-- Stated task --
Count the lines of the rows below that contain the word "Select", matching case exactly, and give only the number.

-- Record excerpts --
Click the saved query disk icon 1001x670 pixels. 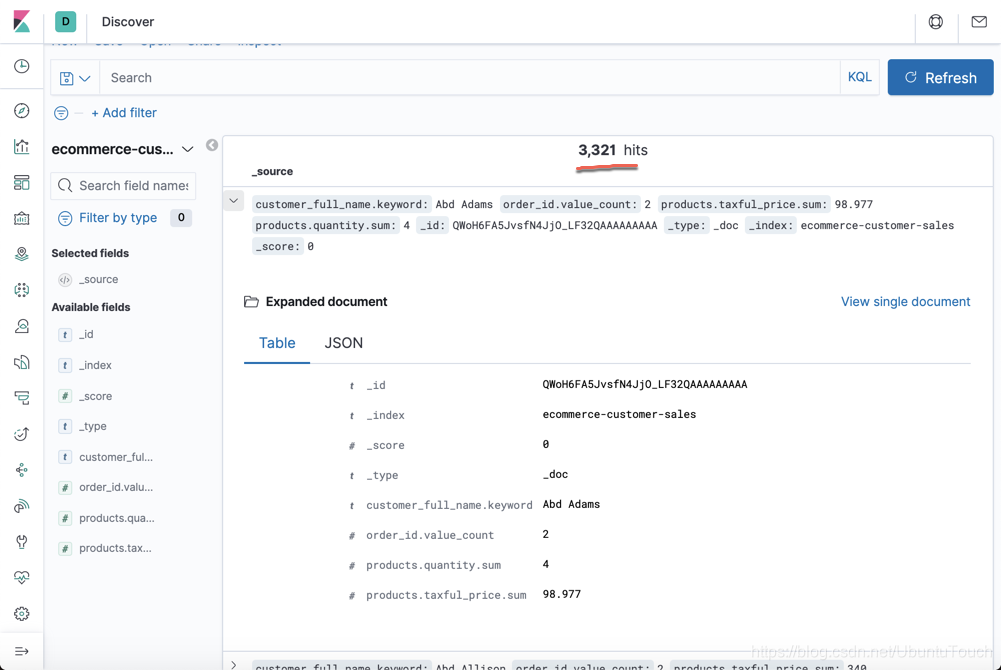coord(67,77)
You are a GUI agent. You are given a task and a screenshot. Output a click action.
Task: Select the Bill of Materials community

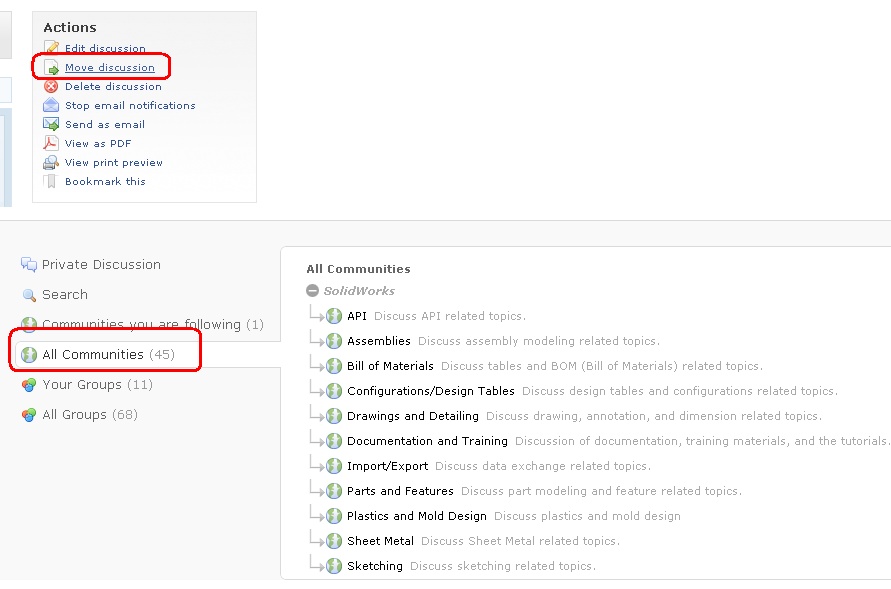tap(390, 366)
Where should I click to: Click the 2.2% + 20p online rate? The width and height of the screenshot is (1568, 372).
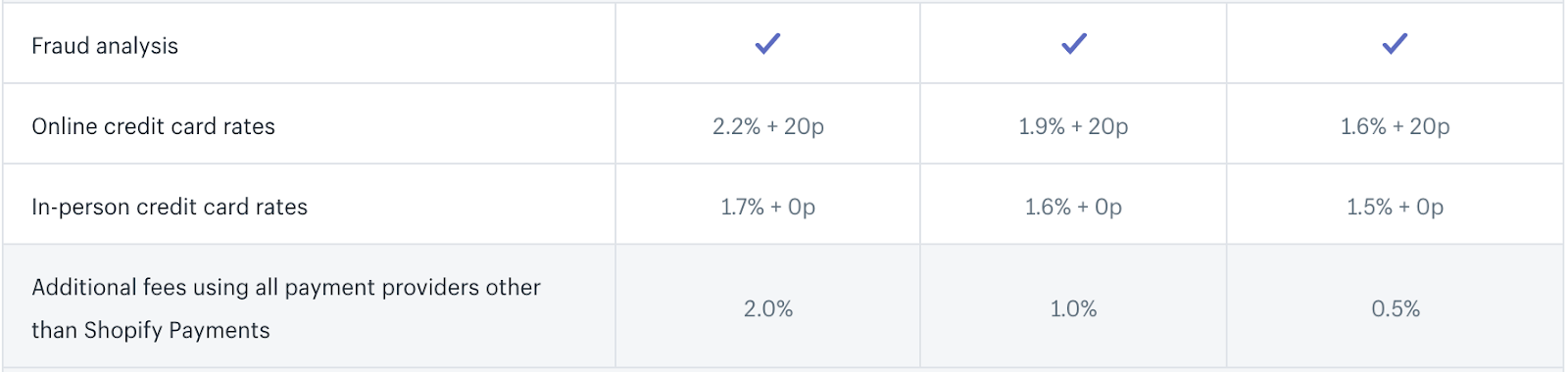(x=768, y=126)
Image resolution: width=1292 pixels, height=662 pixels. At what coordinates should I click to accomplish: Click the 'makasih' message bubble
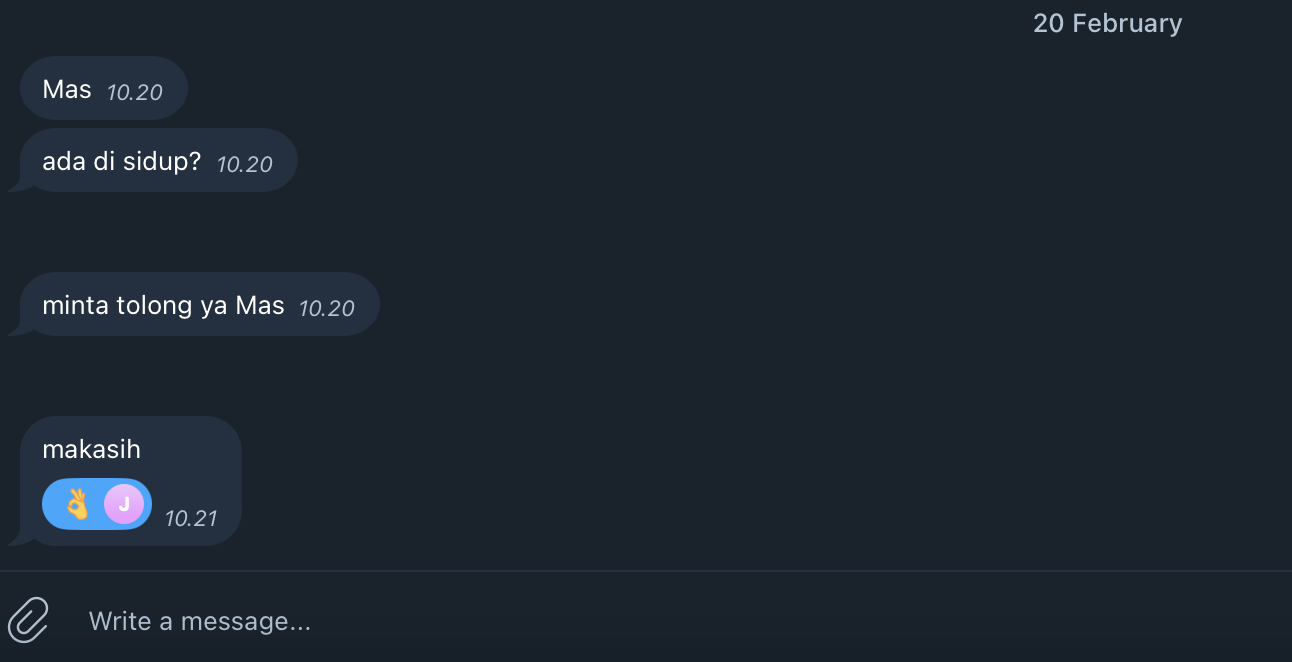pos(131,481)
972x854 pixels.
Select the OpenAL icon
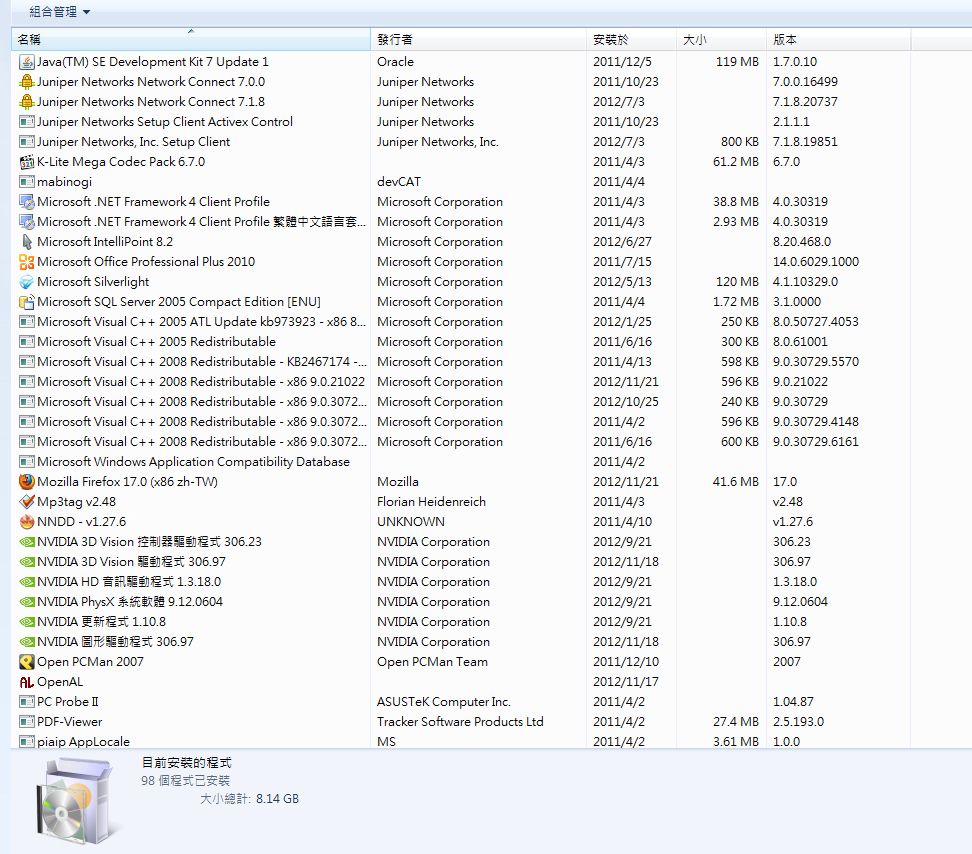[27, 682]

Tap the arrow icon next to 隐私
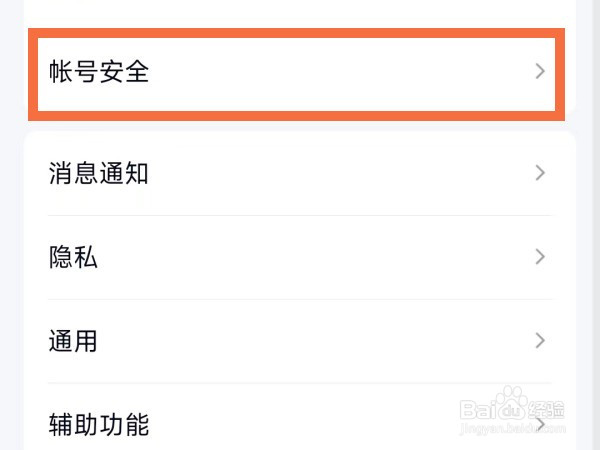(540, 257)
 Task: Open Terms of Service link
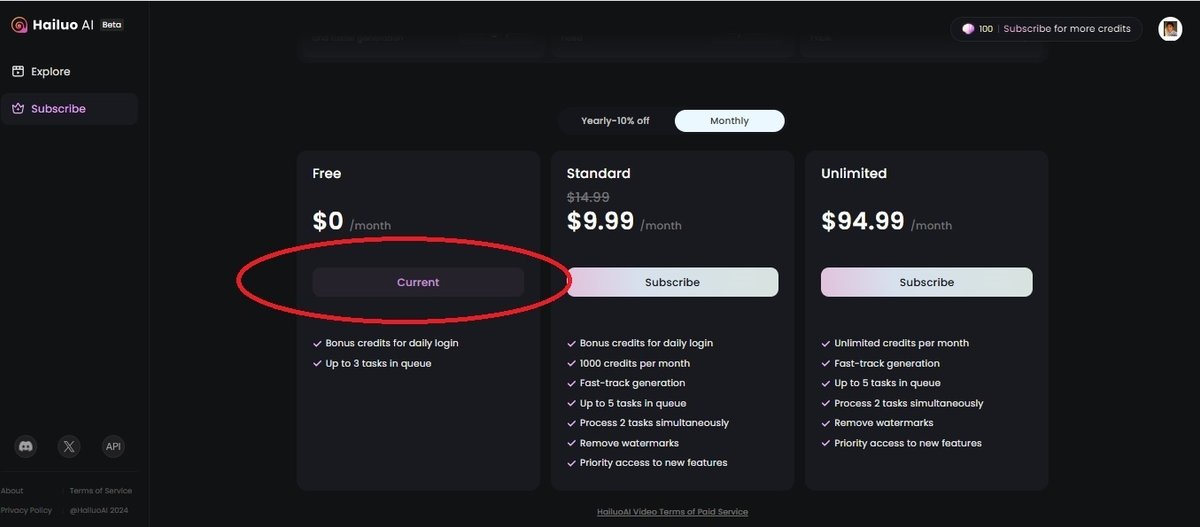(100, 491)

-- Task response --
2